*** Opening DATA ***
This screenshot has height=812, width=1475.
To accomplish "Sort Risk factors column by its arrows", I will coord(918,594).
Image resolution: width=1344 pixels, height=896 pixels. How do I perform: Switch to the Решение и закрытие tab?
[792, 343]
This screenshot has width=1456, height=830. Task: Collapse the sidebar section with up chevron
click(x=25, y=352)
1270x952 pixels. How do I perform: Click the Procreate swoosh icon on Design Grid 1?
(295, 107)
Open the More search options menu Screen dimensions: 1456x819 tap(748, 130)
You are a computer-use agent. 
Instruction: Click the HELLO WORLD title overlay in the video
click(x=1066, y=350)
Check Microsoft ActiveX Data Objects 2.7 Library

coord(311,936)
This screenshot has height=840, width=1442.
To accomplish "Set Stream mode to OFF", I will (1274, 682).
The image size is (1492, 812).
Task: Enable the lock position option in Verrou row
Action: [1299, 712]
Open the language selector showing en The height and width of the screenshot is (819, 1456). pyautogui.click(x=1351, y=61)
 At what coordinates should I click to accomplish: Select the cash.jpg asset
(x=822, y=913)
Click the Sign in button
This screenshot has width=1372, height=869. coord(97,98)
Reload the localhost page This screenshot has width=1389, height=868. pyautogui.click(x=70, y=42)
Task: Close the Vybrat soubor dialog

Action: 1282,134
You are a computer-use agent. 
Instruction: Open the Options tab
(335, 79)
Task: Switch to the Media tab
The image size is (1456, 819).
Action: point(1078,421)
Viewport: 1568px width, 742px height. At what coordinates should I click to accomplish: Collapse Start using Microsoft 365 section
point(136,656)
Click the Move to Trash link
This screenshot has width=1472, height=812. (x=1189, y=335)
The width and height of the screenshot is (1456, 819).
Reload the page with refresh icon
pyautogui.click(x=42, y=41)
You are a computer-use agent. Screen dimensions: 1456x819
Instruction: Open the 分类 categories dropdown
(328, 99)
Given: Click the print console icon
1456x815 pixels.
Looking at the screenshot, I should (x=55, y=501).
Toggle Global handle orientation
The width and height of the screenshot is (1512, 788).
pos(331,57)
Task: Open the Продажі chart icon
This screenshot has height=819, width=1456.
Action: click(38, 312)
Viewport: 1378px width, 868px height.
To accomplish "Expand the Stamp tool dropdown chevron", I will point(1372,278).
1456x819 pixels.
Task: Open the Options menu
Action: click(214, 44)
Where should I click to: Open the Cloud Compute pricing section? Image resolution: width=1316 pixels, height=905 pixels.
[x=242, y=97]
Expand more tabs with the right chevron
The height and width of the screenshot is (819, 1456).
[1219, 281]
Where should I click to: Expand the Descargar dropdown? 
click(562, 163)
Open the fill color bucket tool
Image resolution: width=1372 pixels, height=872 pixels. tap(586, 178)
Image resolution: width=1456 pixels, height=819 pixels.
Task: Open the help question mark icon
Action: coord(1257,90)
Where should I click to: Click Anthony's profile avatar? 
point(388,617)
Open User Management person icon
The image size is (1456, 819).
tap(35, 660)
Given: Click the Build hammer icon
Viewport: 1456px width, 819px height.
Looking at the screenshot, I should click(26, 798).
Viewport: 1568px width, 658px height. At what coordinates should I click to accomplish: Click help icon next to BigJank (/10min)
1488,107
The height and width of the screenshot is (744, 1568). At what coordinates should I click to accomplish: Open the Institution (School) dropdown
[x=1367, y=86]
*** Closing DATA ***
## [INSTRUCTIONS TO FOLLOW]
Among the lines above, return those that contain the string "Given".

## [EXERCISE OUTPUT]
Given: Click the print console icon
Given: Click the Build hammer icon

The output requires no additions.